Tone it down
Like everyone else, I hold opinions on political issues. It seems to be an American addiction.
However, I do not harbor hatred toward anyone in either political party. It is not only an unreasonable emotion, but a self-consuming one. Hatred damages us more than the target of our emotions. It can damage relationships with family, friends and neighbors. It can result in being labeled as a person to avoid.
Because of modern technology, we are immediately aware of political news, as well as the reactions from many people, most whom are no more qualified than ourselves to analyze political implications. We are better served by stating our opinions clearly based on sound logic rather than emotion.
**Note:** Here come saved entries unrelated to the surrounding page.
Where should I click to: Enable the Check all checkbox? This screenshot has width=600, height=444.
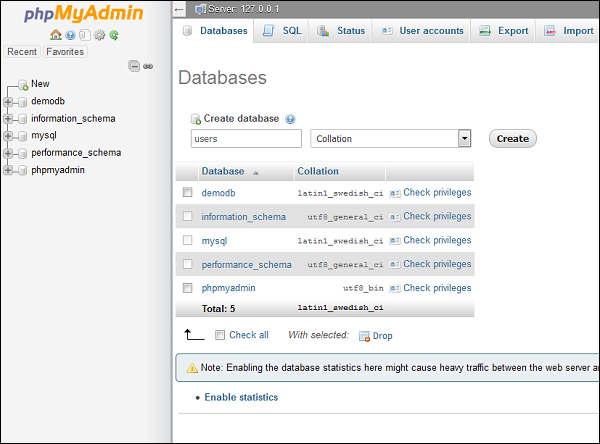click(x=220, y=335)
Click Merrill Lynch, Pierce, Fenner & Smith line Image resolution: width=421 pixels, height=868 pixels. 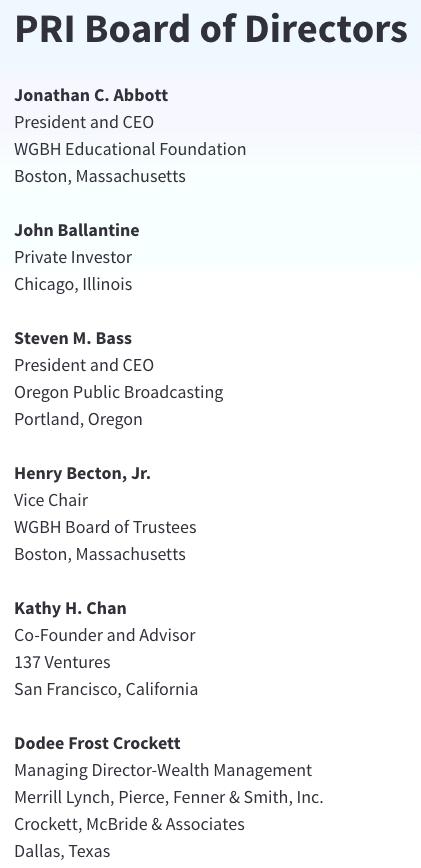click(x=169, y=797)
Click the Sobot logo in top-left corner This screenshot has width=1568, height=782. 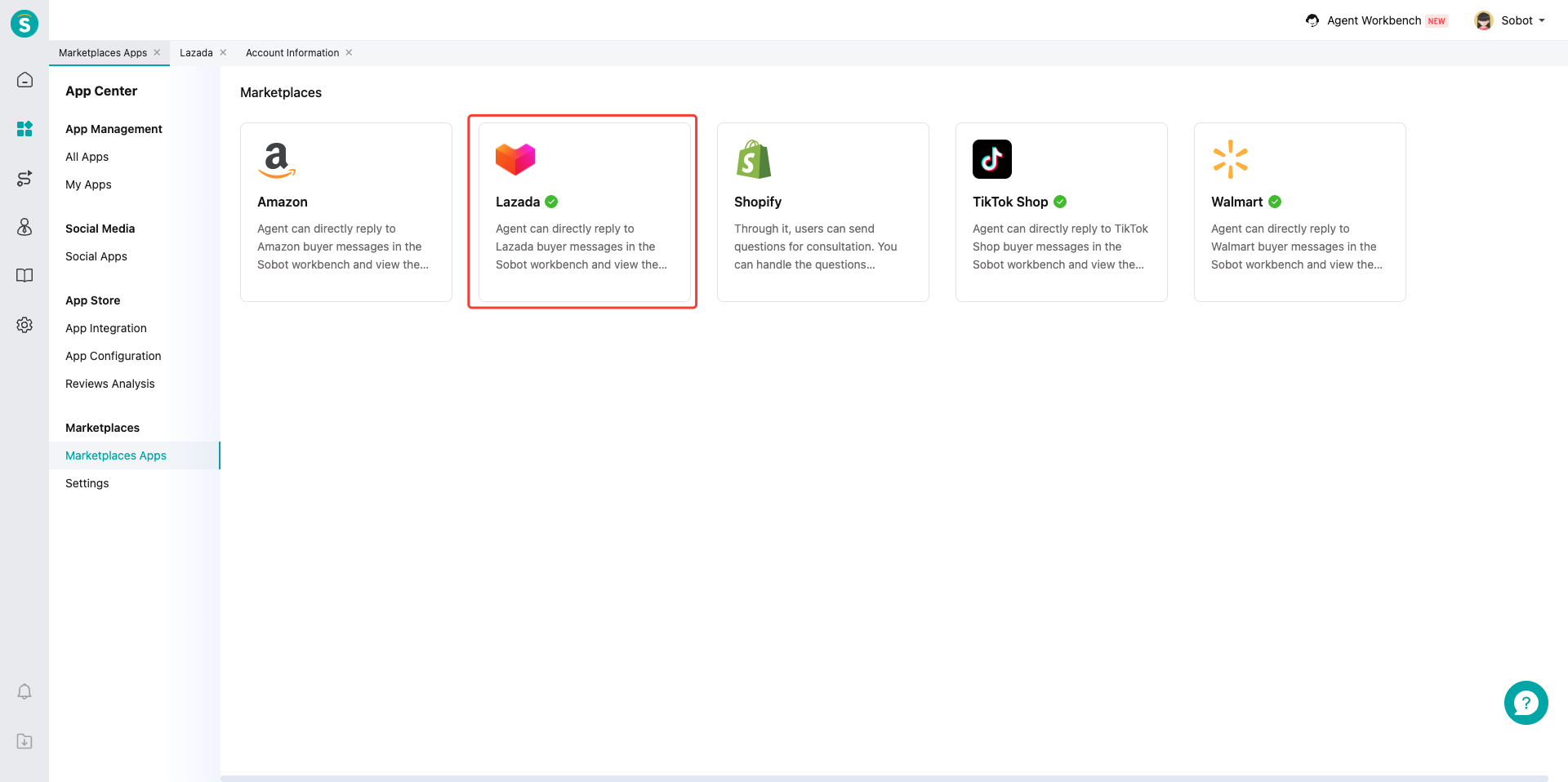[x=24, y=24]
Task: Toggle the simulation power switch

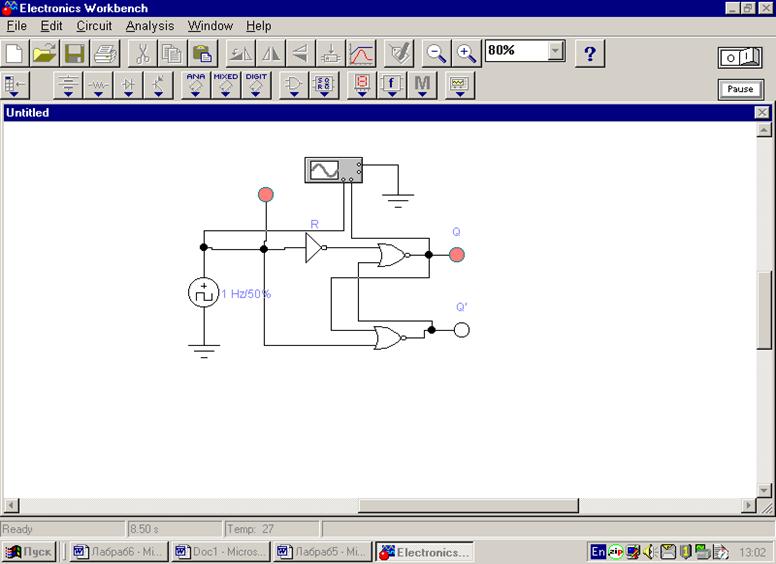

Few people are inspired by political rantings and obvious hatred.
We are certainly entitled to our convictions, but focusing on professional and personal relationships will gain us more satisfaction. As the British say, “Stay calm and carry on.” Good advice.
Well, the gun debate is making headlines again after another mass shooting, and no one mentions the elephant in the room. Sixteen years of perpetual wars in the Middle East have to affect a nation. I know nine years of Vietnam did — until those affected by it ended it.
Now this debacle has escalated to the point where no one knows where we are going. If we want a kinder, gentler nation, we have to be a kinder, gentler people.
The Star’s lead editorial March 7 asks, “Why won’t Gov. Colyer commit to protecting LGBT workers?” (10A)
The answer? Because he’s a Republican.
It’s all hate
I bet if Fredrick Demond Scott were white and killed six black people, this would have been labeled a hate crime in seconds. (March 3, 1A, “Man indicted in 3 more trail killings”)
How about we treat all crime as hate? If you are a criminal, you have hate in your heart, no matter what color.
On March 2, I witnessed what I can only describe as a sham of a basketball game. The dictionary defines sham as “to make a false show or pretense.” That is exactly what occurs at the sub-state level in Kansas as small high school teams classified 4A are matched with powerhouse private schools such as Bishop Miege.
It almost seems as if these private schools that attract or recruit highly talented athletes are given a free ride on the backs of small schools as they ascend to state competition. The small teams go in knowing they have no chance but make a brave showing nonetheless as they are sacrificed to the “Romans.”
Why Kansas continues this practice is a mystery, but nonetheless it continues this extremely unfair practice. It’s way past time for the Kansas State High Schools Activities Association to take a serious look at this and make a change for all Kansas high school athletes, whom they say they value.
Jonathan Shorman’s article in Sunday’s Star seemed mostly fair and balanced. (4A, “Kansas Dems clash over most electable candidate”) Each of the seven(!) gubernatorial candidates spoke for about 12 minutes. Each delivered an opening and closing statement and answered a question to which the other six responded. Getting to know our candidates better was easily worth a mediocre $75 lunch.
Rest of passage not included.